Task item >>
The reply must repeat the listing below exactly and carry none of its pictures.

Data to examine >>

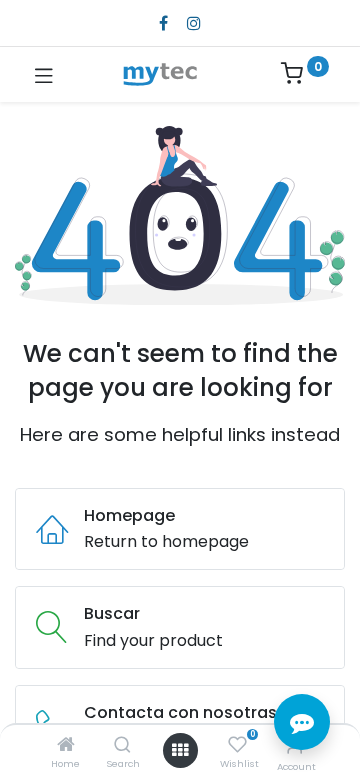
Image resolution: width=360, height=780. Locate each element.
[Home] (66, 745)
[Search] (122, 745)
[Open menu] (180, 750)
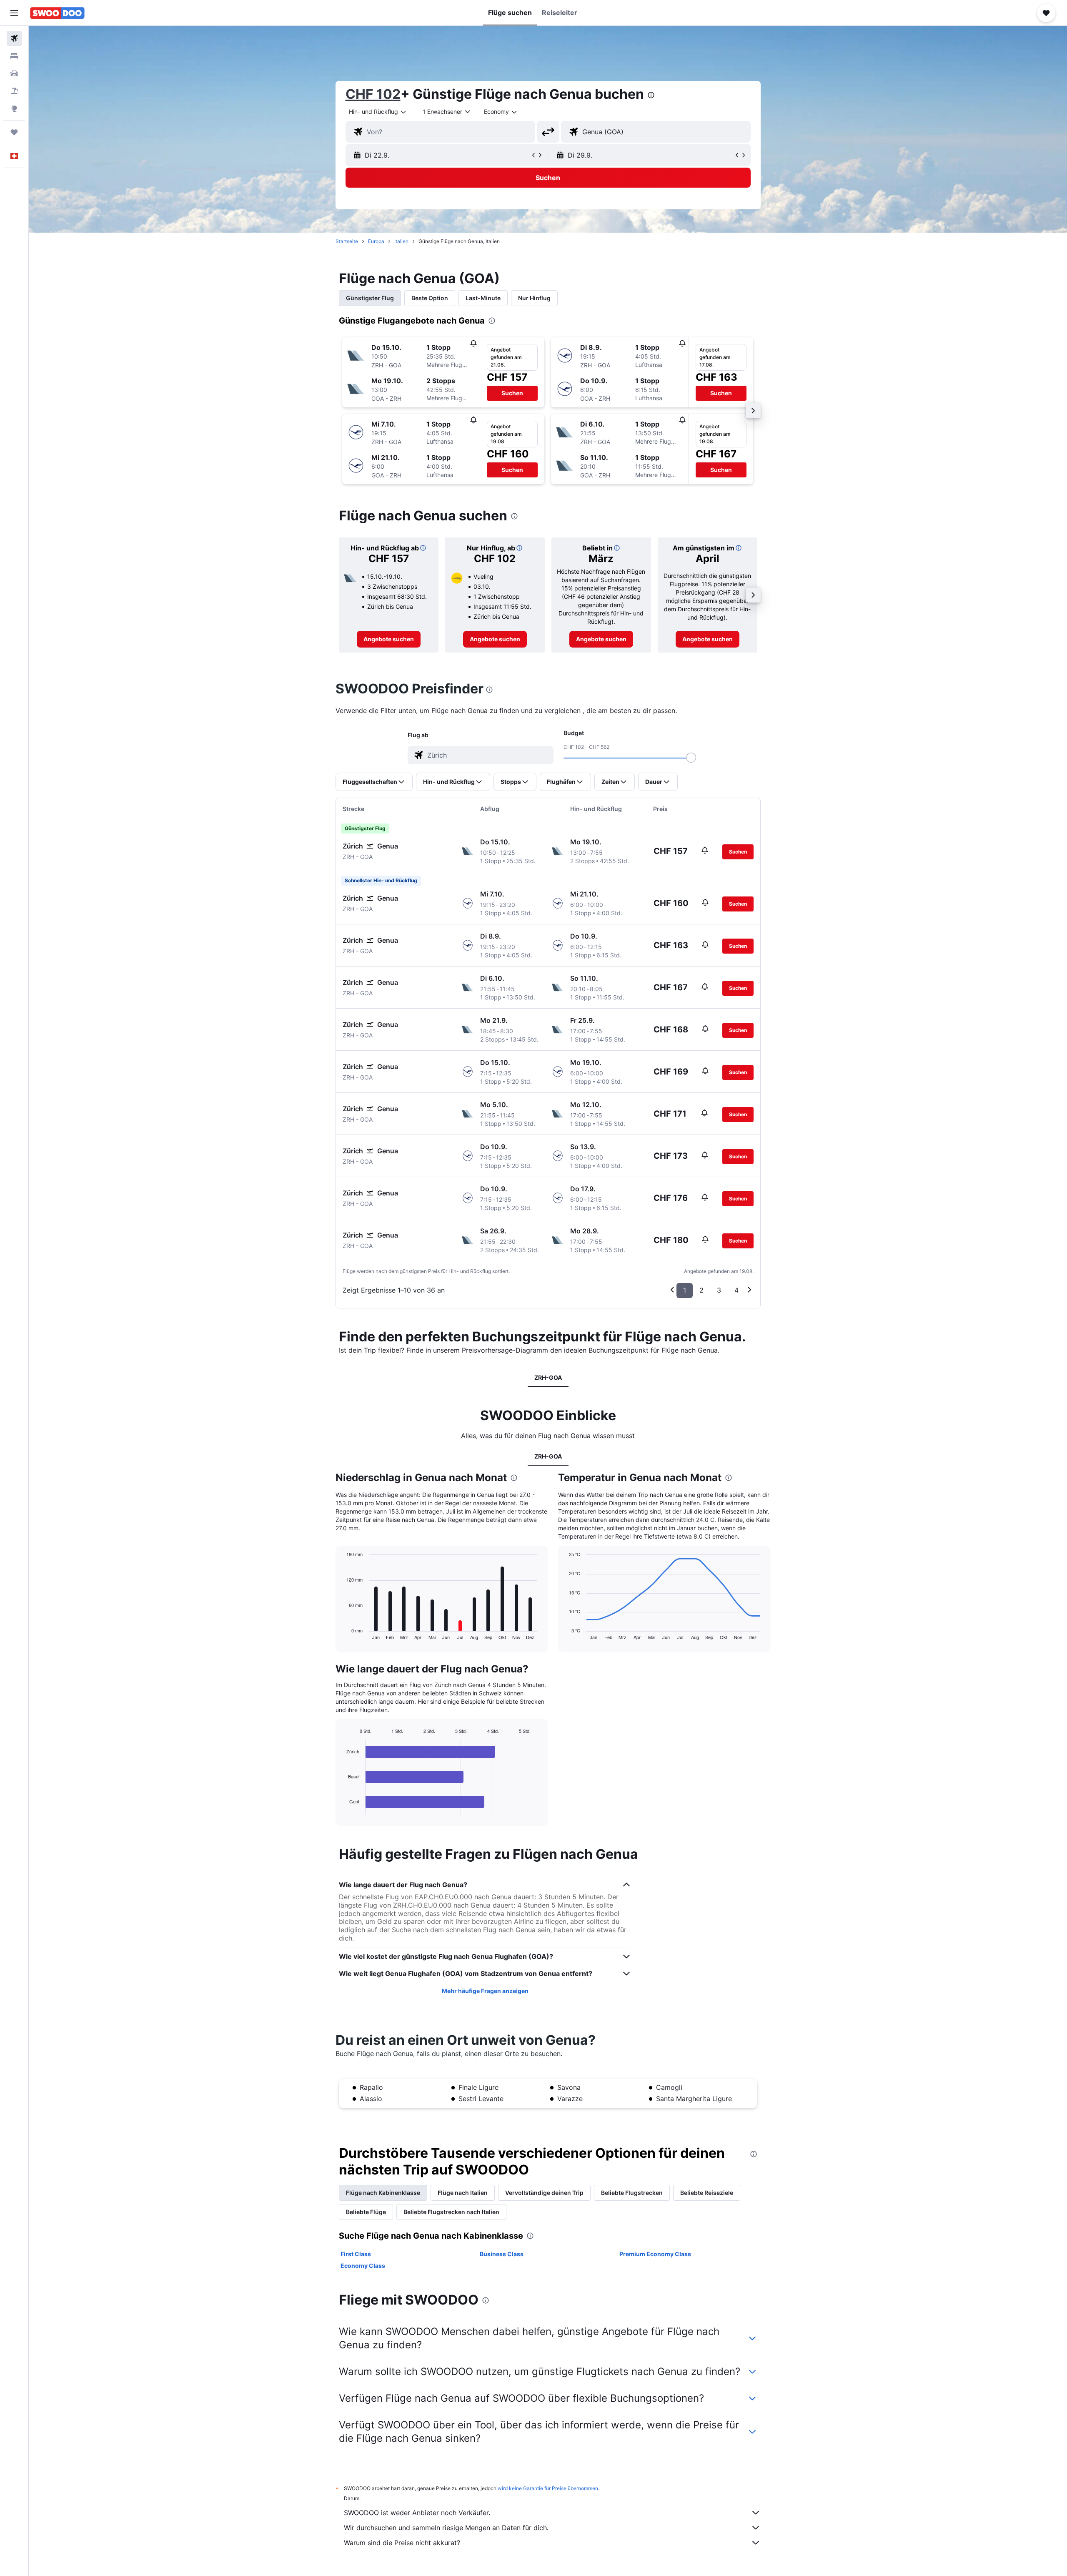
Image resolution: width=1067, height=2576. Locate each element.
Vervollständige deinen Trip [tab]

Solution to this problem >>
Image resolution: width=360, height=780. Locate each element.
[Home] (66, 745)
[Search] (122, 745)
[Open menu] (180, 750)
Image resolution: width=1067, height=2576. Locate each element.
Vervollständige deinen Trip [tab]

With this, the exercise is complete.